Intuition for residual connections in Transformer layers?

I was reading through the implementation of TransformerEncoderLayer where we find the following:

As you can see, we sum the output of self attention with the original input as a residual connection. And even further, we sum that value with the output of the feedforward network. Why is that? Why do we always sum the input to the output of some component (self-attention and feedforward network in this case), rather than just taking the output? Is this a form of regularization?

1 Like

looks like residual layers (i.e. y = x + f(x) is trained instead of y = f(x))

Yes, you are right of course. I am wondering what the intuition behind that is in this case. I only know residual connections from ResNet and friends, so I am not sure how to interpret their importance in the Transformer case (typical for text).

The original attention paper uses residual connections, without much explanations. I’d say it is the same motivation anywhere, combating vanishing gradients and hopefully easier training as less shifting is needed.
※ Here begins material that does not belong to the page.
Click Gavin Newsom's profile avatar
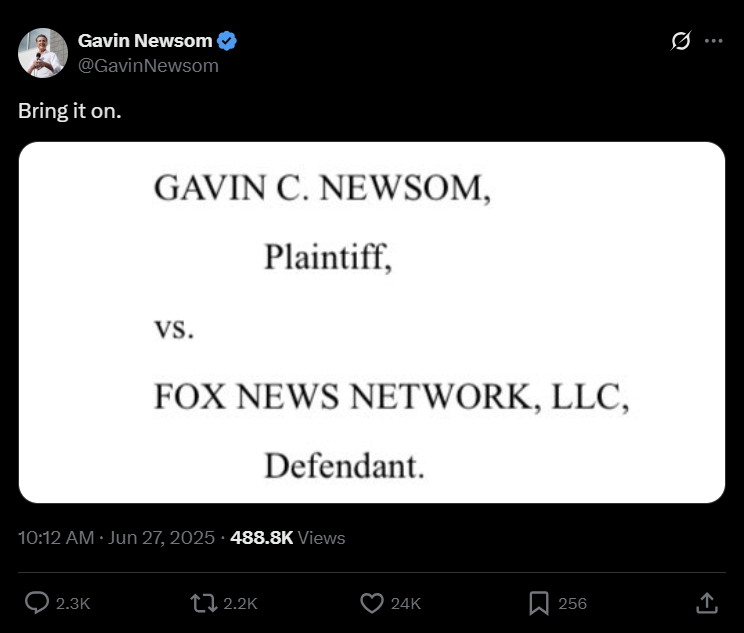 (43, 53)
I guess pretty much what they do in CV:
Skip connections or residual connections are used to allow gradients to flow through a network directly, without passing through non-linear activation functions. Non-linear activation functions, by nature of being non-linear, cause the gradients to explode or vanish (depending on the weights). Skip connections form conceptually a ‘bus’ which flows right the way through the network, and in reverse, the gradients can flow backwards along it too.